A Associação de Comerciantes de Santarém lamentou o momento e a forma de uma acção inspectiva realizada 22 de Dezembro, nas lojas do centro histórico da cidade pela ASAE, “a dois dias do Natal e com clientes a serem atendidos”. O presidente da associação, David Dias, disse à Lusa que os agentes da Autoridade de Segurança Alimentar e Económica (ASAE) entraram nas lojas do centro histórico mostrando os crachás e começando a fiscalizar todo o material e documentação do estabelecimento quando os comerciantes estavam a atender clientes.

“Têm todo o ano para fazer fiscalizações, ou, mesmo num dia como o de hoje, podem escolher horas diferentes ou esperar que os clientes saiam”, declarou, salientando que “os comerciantes não são criminosos” e que, “sempre que alertados, alteram o que tem de ser alterado”. David Dias apontou a “excessiva burocracia” e as dificuldades que os pequenos comerciantes têm para se adaptar à sucessiva legislação, lamentando que a ASAE nunca tenha respondido aos pedidos para participar em sessões de formação e sensibilização, optando por uma ação preventiva antes de avançar para a multa.
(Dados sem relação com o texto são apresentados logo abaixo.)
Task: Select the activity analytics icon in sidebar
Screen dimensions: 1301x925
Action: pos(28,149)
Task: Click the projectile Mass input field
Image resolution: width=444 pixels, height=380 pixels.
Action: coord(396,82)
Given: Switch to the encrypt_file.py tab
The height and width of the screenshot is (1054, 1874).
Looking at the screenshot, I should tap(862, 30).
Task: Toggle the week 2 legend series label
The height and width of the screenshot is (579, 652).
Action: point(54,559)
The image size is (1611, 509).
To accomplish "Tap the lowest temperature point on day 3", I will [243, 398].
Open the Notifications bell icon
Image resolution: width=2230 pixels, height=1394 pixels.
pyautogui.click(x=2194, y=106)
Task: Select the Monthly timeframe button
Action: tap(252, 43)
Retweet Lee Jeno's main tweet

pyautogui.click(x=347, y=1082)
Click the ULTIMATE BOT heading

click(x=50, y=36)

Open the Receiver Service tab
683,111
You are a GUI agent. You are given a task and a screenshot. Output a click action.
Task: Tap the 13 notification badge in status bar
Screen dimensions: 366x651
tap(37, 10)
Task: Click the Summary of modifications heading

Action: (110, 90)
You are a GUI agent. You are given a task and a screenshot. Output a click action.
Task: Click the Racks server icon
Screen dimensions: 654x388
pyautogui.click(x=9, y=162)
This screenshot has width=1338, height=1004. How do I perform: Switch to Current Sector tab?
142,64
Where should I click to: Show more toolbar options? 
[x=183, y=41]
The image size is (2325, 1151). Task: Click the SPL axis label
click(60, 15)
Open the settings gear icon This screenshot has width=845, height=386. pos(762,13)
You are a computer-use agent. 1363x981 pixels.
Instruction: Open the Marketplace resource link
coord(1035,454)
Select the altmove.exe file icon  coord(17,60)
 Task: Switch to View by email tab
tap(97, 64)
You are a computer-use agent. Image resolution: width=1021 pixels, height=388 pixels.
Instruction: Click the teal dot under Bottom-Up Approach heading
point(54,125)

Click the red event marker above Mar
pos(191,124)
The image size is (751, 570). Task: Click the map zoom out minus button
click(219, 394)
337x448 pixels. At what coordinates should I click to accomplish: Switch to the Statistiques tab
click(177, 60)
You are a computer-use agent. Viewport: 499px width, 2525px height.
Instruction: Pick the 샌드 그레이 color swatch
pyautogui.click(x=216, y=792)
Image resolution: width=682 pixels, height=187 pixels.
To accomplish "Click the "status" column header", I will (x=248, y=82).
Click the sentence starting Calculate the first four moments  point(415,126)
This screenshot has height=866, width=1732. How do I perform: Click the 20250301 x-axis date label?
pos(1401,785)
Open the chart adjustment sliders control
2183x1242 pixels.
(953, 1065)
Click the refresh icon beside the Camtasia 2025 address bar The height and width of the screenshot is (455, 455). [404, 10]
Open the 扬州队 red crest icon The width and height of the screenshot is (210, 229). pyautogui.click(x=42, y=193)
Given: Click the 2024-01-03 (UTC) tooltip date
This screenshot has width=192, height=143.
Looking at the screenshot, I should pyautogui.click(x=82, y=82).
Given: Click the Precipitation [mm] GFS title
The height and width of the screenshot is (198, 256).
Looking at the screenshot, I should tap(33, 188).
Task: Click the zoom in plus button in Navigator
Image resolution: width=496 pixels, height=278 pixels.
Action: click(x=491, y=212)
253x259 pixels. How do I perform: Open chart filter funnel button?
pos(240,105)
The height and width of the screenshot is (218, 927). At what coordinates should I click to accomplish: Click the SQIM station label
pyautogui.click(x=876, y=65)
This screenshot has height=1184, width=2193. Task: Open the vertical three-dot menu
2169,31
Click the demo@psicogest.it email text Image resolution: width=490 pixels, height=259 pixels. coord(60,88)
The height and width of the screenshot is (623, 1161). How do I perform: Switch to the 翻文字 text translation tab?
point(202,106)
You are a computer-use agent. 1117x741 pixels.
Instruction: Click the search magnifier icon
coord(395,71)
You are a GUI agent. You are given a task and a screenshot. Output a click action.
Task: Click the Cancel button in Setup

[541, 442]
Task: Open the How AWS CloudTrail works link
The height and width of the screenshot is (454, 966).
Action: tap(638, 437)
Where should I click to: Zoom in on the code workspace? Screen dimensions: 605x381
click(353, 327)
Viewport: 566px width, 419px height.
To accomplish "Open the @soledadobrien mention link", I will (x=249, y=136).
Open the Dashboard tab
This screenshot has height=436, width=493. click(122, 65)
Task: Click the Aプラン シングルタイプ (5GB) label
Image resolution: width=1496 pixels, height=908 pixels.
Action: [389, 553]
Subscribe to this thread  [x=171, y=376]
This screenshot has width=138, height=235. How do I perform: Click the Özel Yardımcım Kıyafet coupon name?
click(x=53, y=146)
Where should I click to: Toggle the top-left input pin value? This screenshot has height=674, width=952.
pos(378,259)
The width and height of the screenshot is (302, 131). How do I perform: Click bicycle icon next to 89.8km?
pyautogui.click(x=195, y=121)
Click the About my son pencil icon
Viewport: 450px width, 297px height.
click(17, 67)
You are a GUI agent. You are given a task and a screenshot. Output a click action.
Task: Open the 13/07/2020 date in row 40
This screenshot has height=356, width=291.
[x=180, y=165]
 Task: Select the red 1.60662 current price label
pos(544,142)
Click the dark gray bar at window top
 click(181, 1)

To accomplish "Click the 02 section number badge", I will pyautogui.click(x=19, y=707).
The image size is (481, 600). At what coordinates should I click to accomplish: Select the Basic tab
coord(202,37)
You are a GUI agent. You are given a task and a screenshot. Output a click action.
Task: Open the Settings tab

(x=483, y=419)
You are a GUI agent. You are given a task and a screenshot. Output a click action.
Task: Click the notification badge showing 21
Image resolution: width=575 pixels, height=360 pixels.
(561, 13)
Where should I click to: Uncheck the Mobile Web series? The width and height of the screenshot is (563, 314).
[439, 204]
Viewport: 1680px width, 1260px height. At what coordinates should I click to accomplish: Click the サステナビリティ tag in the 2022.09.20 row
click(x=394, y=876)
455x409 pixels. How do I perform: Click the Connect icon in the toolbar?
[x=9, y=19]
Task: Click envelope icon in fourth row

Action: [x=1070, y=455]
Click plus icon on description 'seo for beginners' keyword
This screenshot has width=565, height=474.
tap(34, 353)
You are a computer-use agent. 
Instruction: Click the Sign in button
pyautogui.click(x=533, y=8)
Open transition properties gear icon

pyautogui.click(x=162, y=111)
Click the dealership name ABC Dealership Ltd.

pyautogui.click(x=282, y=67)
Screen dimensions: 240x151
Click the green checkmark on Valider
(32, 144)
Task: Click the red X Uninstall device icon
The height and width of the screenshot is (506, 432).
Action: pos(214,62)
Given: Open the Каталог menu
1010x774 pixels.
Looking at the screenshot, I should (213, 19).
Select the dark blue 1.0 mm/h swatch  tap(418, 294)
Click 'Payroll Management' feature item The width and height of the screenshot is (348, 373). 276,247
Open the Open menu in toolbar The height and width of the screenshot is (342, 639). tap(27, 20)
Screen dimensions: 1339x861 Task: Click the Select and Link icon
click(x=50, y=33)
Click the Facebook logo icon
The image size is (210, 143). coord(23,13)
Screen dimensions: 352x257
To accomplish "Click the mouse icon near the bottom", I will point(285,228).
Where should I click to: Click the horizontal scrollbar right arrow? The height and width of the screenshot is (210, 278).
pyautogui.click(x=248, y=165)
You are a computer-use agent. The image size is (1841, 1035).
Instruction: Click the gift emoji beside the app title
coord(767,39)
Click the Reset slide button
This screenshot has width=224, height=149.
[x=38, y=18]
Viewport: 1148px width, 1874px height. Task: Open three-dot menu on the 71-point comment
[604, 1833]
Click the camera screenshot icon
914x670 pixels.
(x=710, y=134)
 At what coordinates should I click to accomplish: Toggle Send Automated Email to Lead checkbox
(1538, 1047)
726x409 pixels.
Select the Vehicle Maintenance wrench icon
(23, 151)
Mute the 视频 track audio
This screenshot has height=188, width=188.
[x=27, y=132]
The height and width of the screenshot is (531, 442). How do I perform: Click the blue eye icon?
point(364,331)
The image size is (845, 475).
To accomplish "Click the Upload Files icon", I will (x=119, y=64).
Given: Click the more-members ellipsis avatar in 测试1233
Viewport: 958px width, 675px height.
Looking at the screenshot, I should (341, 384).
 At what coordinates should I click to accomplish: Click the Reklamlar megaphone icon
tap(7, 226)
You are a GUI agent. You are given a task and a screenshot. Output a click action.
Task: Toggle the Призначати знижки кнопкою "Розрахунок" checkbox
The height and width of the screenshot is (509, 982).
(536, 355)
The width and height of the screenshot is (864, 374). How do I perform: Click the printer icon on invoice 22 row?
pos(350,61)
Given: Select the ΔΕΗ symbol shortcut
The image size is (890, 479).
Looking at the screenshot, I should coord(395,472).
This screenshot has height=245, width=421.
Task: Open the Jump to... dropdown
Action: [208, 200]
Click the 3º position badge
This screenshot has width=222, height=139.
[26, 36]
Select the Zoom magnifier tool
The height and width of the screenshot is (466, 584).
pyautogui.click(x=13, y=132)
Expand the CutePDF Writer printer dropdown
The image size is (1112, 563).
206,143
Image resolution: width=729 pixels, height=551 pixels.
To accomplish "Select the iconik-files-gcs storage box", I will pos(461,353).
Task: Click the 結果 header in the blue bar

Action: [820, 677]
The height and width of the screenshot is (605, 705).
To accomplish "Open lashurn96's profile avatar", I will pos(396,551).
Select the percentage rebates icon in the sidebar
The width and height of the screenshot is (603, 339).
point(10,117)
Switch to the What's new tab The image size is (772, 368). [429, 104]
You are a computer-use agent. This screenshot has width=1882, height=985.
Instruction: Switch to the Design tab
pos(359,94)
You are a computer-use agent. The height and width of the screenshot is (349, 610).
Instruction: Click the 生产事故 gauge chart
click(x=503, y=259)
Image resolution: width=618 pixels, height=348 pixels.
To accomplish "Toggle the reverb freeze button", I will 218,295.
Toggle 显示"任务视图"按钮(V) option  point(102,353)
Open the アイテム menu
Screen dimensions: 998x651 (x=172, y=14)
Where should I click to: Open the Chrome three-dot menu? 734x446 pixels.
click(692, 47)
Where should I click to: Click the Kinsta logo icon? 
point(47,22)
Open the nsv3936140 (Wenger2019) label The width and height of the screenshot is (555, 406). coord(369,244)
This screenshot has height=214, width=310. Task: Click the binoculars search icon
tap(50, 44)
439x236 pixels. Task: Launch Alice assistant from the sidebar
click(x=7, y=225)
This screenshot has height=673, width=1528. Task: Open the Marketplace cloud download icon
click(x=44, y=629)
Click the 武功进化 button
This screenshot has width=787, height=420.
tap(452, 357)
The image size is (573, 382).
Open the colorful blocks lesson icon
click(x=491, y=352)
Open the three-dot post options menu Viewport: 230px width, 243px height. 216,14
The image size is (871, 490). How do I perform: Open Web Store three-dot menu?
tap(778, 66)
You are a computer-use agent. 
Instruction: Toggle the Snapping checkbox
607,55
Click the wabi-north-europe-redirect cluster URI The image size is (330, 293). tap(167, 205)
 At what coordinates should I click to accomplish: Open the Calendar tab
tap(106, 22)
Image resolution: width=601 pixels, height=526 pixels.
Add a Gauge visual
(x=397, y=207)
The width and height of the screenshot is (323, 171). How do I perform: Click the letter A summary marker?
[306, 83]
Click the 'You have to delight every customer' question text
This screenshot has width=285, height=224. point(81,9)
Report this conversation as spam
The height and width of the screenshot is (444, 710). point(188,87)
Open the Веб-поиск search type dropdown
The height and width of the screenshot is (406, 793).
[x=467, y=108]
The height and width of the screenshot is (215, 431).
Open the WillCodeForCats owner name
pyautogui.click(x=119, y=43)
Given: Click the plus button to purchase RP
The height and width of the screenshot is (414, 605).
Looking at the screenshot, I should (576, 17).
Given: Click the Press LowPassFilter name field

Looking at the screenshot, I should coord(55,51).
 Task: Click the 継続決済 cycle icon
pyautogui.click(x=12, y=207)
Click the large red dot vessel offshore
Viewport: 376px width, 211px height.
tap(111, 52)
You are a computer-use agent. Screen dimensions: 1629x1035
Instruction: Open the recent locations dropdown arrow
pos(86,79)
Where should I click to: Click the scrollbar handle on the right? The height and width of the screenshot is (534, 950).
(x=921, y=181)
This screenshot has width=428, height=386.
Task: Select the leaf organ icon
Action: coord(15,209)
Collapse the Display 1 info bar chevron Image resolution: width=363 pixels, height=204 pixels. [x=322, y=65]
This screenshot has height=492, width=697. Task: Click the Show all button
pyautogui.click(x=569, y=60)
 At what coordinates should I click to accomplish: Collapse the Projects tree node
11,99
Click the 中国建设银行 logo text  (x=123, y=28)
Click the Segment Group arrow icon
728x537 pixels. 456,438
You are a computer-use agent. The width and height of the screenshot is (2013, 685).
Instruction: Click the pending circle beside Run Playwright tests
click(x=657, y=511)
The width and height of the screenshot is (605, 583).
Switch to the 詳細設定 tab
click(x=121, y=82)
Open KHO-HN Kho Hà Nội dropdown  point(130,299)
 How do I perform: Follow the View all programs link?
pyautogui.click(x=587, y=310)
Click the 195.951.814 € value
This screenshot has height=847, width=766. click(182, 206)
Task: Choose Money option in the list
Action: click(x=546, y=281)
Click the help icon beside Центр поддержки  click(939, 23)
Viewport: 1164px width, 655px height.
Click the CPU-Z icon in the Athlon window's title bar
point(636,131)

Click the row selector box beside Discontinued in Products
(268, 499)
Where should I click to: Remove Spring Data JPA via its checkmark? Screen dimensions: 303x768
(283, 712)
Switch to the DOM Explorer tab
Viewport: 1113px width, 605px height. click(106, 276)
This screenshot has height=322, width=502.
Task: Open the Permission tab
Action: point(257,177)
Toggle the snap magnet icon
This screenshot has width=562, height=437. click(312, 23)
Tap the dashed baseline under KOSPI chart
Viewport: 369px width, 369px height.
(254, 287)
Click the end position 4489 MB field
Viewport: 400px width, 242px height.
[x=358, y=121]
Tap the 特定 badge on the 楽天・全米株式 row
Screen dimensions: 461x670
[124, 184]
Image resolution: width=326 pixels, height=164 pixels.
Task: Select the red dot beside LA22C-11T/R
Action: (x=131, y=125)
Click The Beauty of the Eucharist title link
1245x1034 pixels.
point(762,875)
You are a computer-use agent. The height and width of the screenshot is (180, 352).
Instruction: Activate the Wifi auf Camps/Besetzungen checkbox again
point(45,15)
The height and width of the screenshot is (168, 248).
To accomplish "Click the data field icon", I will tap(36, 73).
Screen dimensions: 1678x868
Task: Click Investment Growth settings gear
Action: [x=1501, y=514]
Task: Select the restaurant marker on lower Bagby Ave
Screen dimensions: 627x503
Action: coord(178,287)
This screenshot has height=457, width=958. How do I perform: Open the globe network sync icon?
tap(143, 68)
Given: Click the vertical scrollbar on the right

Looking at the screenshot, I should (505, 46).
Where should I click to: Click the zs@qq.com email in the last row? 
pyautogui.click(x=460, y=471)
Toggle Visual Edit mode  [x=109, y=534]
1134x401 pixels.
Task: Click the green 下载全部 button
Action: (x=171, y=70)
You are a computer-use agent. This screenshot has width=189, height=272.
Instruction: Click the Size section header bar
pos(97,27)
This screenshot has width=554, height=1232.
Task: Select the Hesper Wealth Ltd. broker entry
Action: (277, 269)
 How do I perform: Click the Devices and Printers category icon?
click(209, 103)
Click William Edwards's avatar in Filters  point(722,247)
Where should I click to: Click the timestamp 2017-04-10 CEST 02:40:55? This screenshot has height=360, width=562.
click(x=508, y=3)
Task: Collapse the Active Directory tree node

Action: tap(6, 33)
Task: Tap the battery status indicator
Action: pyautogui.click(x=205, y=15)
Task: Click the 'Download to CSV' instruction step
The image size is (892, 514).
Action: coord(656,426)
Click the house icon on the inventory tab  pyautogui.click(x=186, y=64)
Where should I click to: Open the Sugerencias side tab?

“Concordamos com a fiscalização, mas não desta forma. Os pequenos comerciantes são já penalizados com tantas coisas”, declarou David Dias, salientando a importância da época natalícia para a sobrevivência destes pequenos negócios. A proprietária de uma das lojas disse à Lusa que os inspectores entraram no estabelecimento, de pequenas dimensões, quando estava a atender clientes, começando a tirar fotografias e a questionar, nomeadamente, a ausência de datas nas promoções, a falta de um preçário afixado e a “desarrumação”, o que gerou a “indignação” das pessoas que estava a atender. “Quando abri o meu estabelecimento fui pedir informação à ASAE para ter tudo correcto e mandaram-me ler um decreto-lei. Agora dão-me esta prenda de Natal, de passar estes dias em sofrimento, à espera de uma multa que pode ditar o encerramento da minha loja”, disse.